生まれながらにして人と違った霊妙さが備わっており、赤ん坊の時からすでに会話しておられた。
幼少にして広く物事に通じておられ、成長してからはどっしりとして物事に動じないばかりか、いざという時にはさっと素早く行動され、成人してからは、天の命を拝して天子となられた。
その黄帝が岐伯にこのように問われた。
大昔の人は、100歳を過ぎても動作が衰えなかったと聞いている。
ところが最近の人は、50歳を過ぎるともうヨボヨボしているのは一体どういう訳なのであろうか。
その原因は、時代背景にあるのだろうか、それとも人々の生活の過ちにあるのだろうか。
それに対して岐伯が申されました。
大昔の人々は、大自然の法則を良く知っておりましたので、四季の移ろいや月の満ち欠け、さらには星の動きなどに寄り添うような意識で生活をしておりました。
その上、食べ過ぎたり飲みすぎたり、夜更かしなどの乱れた生活をすることなく、さらに自分の欲を満たそうとして動き回り、疲れきるということもございませんでした。

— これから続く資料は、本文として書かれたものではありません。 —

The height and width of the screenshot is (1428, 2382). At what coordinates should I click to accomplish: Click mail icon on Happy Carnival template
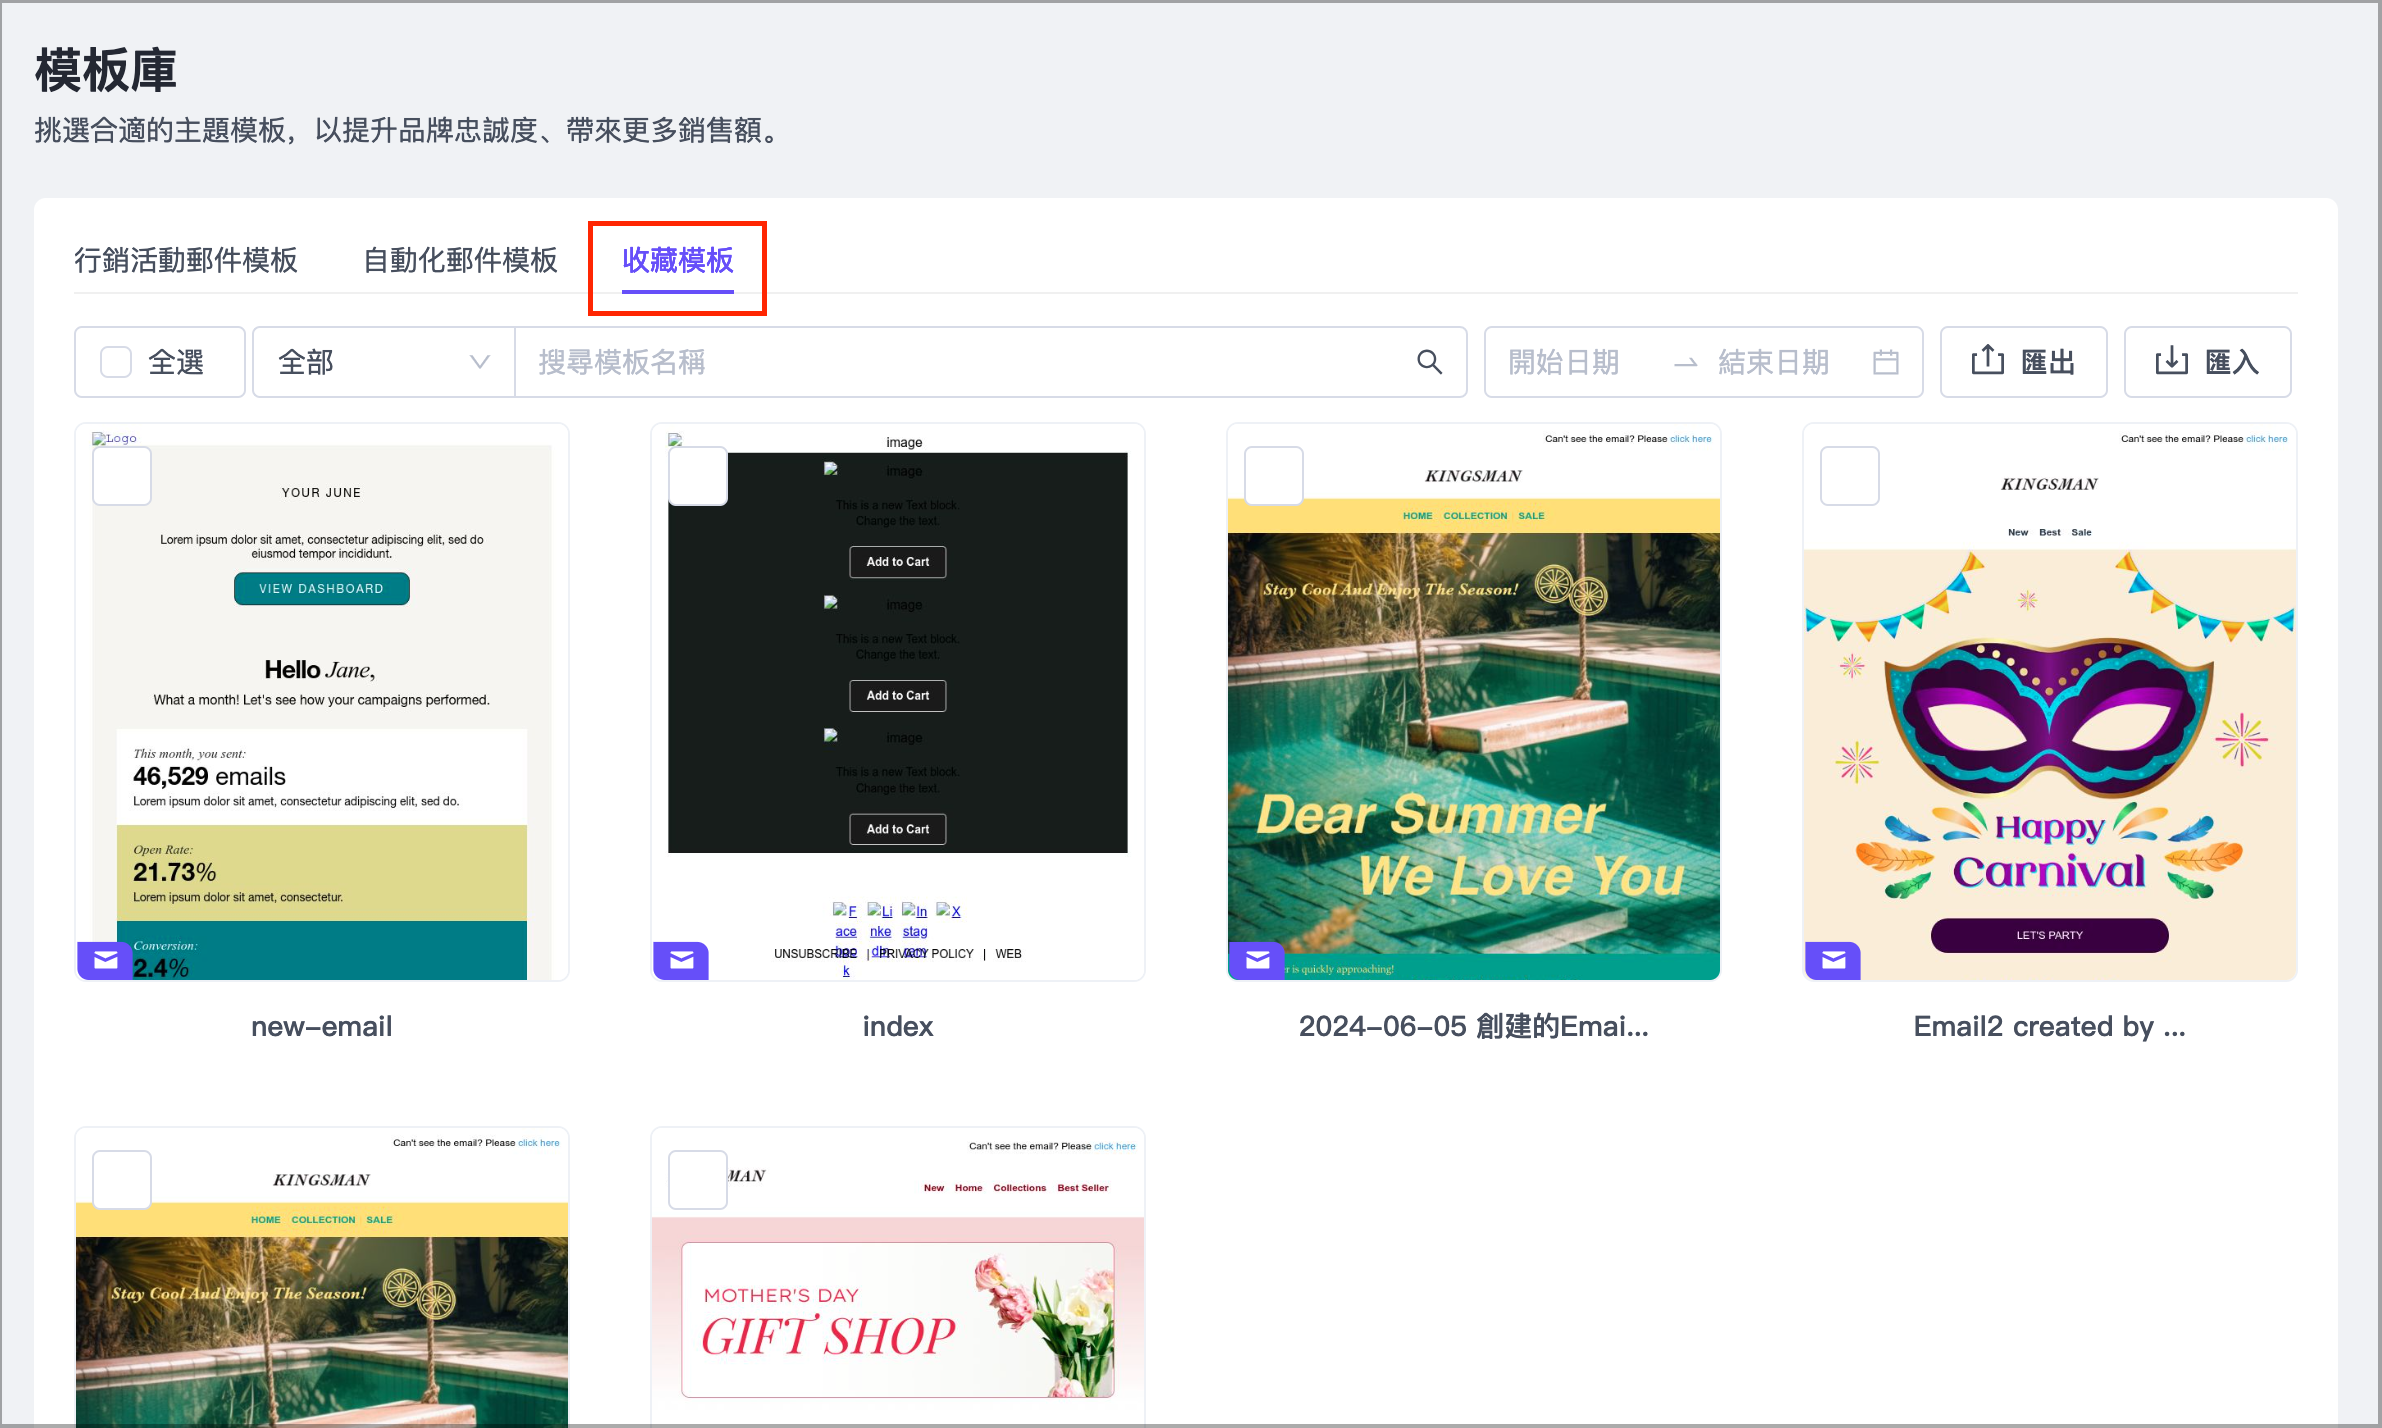pyautogui.click(x=1833, y=960)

ですから身体と精神状態は、調和のとれた健全な状態でしたので、みんな天寿である100歳を過ぎてからこの世を去っておりました。
ところが昨今では、人の在り様も世の中の物質的な豊かさも、太古の時代とまったく異なってしまっています。
お酒をまるで飲料水のようにガバガバと飲み、就寝・起床もでたらめで、あげくに酒に酔って性行為に及ぶ始末で、とことん精力を使い果たしています。
このように身体の元気を擦り減らすような生活態度でありますから、心身が充実するという感覚も薄れ、自分の精神状態も平穏に維持することもままなりません。
その上、目先の快楽ばかりに目を奪われ、人としての生きる喜びに反するようなありさまで、夜更かしをしたり立ち振る舞いにも節度がないので、50歳になるともうヨボヨボとして衰えて来るのであります。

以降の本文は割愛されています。